Copy out every one of the records below line for line, changing nothing.

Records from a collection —
★ ★ ★ ★ ★

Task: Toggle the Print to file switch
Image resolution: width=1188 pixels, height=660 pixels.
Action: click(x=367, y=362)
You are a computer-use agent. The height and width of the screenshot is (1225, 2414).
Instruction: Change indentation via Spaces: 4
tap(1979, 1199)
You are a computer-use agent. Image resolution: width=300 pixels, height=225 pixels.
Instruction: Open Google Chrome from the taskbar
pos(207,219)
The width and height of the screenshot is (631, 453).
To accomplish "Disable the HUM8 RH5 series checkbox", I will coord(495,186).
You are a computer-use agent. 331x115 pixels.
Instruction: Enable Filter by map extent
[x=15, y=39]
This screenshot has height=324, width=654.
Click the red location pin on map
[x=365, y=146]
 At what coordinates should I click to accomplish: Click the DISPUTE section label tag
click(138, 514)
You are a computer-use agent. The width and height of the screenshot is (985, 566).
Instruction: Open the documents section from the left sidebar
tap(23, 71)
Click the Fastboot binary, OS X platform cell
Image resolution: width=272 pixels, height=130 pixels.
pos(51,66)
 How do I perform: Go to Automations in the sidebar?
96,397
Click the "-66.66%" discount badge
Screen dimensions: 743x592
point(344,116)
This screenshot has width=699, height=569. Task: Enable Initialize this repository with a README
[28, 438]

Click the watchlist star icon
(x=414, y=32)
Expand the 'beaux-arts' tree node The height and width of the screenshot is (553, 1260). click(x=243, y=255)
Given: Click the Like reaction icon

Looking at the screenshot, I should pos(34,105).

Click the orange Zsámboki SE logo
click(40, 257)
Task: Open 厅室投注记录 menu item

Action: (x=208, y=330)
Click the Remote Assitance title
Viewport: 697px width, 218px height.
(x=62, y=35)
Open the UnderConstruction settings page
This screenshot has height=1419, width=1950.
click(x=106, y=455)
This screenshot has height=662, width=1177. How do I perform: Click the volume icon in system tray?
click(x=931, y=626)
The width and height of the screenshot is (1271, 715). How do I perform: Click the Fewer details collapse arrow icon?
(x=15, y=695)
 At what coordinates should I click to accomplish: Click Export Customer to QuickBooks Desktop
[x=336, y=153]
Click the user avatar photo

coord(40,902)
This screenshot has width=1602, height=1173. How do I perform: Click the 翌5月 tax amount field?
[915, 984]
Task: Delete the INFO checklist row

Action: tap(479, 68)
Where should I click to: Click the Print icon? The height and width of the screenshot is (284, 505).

★ ★ ★ ★ ★

OUTPUT FOR THIS TASK —
Task: Toggle the Print to file switch
Image resolution: width=1188 pixels, height=660 pixels.
Action: click(x=367, y=362)
You are a computer-use agent. The height and width of the screenshot is (1225, 2414).
Instruction: Change indentation via Spaces: 4
tap(1979, 1199)
You are a computer-use agent. Image resolution: width=300 pixels, height=225 pixels.
Instruction: Open Google Chrome from the taskbar
pos(207,219)
The width and height of the screenshot is (631, 453).
To accomplish "Disable the HUM8 RH5 series checkbox", I will coord(495,186).
You are a computer-use agent. 331x115 pixels.
Instruction: Enable Filter by map extent
[x=15, y=39]
This screenshot has height=324, width=654.
Click the red location pin on map
[x=365, y=146]
 At what coordinates should I click to accomplish: Click the DISPUTE section label tag
click(138, 514)
You are a computer-use agent. The width and height of the screenshot is (985, 566).
Instruction: Open the documents section from the left sidebar
tap(23, 71)
Click the Fastboot binary, OS X platform cell
Image resolution: width=272 pixels, height=130 pixels.
pos(51,66)
 How do I perform: Go to Automations in the sidebar?
96,397
Click the "-66.66%" discount badge
Screen dimensions: 743x592
point(344,116)
This screenshot has width=699, height=569. Task: Enable Initialize this repository with a README
[28, 438]

Click the watchlist star icon
(x=414, y=32)
Expand the 'beaux-arts' tree node The height and width of the screenshot is (553, 1260). click(x=243, y=255)
Given: Click the Like reaction icon

Looking at the screenshot, I should pos(34,105).

Click the orange Zsámboki SE logo
click(40, 257)
Task: Open 厅室投注记录 menu item

Action: (x=208, y=330)
Click the Remote Assitance title
Viewport: 697px width, 218px height.
(x=62, y=35)
Open the UnderConstruction settings page
This screenshot has height=1419, width=1950.
click(x=106, y=455)
This screenshot has height=662, width=1177. How do I perform: Click the volume icon in system tray?
click(x=931, y=626)
The width and height of the screenshot is (1271, 715). How do I perform: Click the Fewer details collapse arrow icon?
(x=15, y=695)
 At what coordinates should I click to accomplish: Click Export Customer to QuickBooks Desktop
[x=336, y=153]
Click the user avatar photo

coord(40,902)
This screenshot has width=1602, height=1173. How do I perform: Click the 翌5月 tax amount field?
[915, 984]
Task: Delete the INFO checklist row

Action: tap(479, 68)
Where should I click to: Click the Print icon? The height and width of the screenshot is (284, 505).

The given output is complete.